» **WHAT THIS TASK INVOLVES**
Look for the string "Identify" in the data below, and copy each line that holds it.

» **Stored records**

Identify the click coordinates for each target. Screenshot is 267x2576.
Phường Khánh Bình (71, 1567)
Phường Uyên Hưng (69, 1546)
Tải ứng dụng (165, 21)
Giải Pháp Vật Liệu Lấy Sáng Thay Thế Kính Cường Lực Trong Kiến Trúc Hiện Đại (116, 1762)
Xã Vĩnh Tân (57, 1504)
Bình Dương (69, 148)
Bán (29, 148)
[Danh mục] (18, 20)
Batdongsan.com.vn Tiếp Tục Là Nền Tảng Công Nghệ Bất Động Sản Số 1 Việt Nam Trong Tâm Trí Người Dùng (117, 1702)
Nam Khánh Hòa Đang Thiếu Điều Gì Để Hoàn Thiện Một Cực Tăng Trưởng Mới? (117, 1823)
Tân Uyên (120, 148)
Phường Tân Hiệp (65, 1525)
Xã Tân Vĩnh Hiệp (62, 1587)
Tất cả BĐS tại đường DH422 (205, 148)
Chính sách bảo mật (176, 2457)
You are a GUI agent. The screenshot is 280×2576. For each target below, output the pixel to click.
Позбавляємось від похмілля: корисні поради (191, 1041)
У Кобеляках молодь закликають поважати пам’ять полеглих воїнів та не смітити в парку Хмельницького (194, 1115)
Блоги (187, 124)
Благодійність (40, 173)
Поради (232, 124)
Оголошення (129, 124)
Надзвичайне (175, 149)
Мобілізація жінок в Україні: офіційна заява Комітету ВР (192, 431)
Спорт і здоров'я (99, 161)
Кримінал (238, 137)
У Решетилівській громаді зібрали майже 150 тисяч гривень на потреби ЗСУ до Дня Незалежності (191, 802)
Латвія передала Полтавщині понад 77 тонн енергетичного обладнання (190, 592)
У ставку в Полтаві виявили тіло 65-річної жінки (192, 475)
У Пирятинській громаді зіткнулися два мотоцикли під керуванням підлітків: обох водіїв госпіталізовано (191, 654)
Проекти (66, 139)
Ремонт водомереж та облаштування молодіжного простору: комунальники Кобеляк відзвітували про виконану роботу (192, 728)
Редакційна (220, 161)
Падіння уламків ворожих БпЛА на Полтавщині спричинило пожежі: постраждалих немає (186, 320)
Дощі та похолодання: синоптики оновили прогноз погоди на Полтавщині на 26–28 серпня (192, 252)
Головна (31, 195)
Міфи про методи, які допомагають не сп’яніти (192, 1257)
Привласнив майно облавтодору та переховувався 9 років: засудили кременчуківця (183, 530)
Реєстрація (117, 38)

--

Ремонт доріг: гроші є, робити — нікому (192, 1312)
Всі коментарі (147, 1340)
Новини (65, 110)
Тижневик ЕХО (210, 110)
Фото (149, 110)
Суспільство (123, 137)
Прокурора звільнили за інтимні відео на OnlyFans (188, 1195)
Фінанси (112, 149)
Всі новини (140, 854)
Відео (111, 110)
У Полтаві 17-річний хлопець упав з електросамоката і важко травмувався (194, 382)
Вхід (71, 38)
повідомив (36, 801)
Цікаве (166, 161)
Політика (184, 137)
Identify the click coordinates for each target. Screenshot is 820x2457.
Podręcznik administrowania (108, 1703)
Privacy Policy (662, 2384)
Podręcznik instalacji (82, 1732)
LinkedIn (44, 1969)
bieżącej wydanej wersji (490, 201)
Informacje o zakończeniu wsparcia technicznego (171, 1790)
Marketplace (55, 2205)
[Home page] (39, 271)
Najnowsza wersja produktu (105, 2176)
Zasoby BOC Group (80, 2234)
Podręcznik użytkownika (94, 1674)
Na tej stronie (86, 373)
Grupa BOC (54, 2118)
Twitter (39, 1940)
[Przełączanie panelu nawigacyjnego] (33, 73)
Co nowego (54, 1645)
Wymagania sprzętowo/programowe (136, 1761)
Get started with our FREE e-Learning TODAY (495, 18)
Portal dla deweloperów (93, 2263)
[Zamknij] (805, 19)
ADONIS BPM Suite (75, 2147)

» **SOLVED EXERCISE**
Identify the click coordinates for each target. Screenshot is 267x2576.
Identify the click coordinates for each target. Screenshot is 820x2457.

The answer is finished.